Thursday March 26th, 2015
8:30 AM—6:00 PM
2nd Floor Conference Room, Benson Latin American Collection, SRH Unit I
University of Texas at Austin

The global political economy has resulted in the mass migration of indigenous people from Latin America and an increasingly large indigenous diaspora continues to shift and complicate the categories of race and ethnicity in the U.S., raising questions about transnational meanings of race, place, and indigeneity. In an effort to better understand how the experiences of indigenous migrants reshape and grapple with U.S. racial and political formations, the Critical Latin@ Indigeneities Symposium will focus on the experiences of the Latin American indigenous diaspora in the U.S., the increasing presence of second generation, U.S.-born youth from indigenous migrant experiences, and will build on how indigenous Latin@ communities mobilize particular forms of activism and scholarship that pushes the boundaries of U.S. Latin@ Studies, Latin American Studies, and Native American Studies.
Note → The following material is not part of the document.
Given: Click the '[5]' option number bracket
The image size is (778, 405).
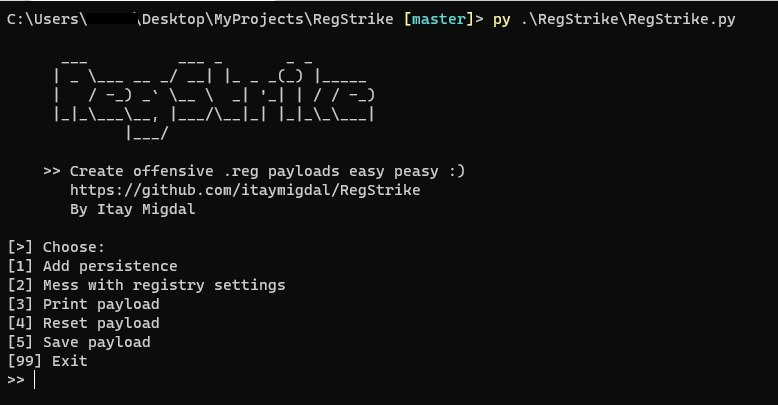Looking at the screenshot, I should click(x=20, y=342).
Symposium participants will describe and complicate how indigeneitity is transforming U.S. notions of Latinidad and how Latinidad is transforming historic conceptions of Indianness. Participants will highlight the important forms of activism around language, epistemology, transnationalism and youth cultural practice that are taken on in order to ensure the survival of distinct indigenous peoples who confront displacement and migration with creative forms of cultural cohesion. This symposium seeks to enable conversations that will help unpack how the experiences of indigenous migrants in the U.S. reflect how multiple indigeneities are defined and constructed across multiple countries and how the process of migration to the U.S. and then return migration of later generations to the communities of origin all create a textured notion of what it means to be indigenous in our contemporary moment. Importantly, participants also draw from Critical Native American and Indigenous studies to re/think about how processes of mobility and migration contribute to settler colonial projects of elimination.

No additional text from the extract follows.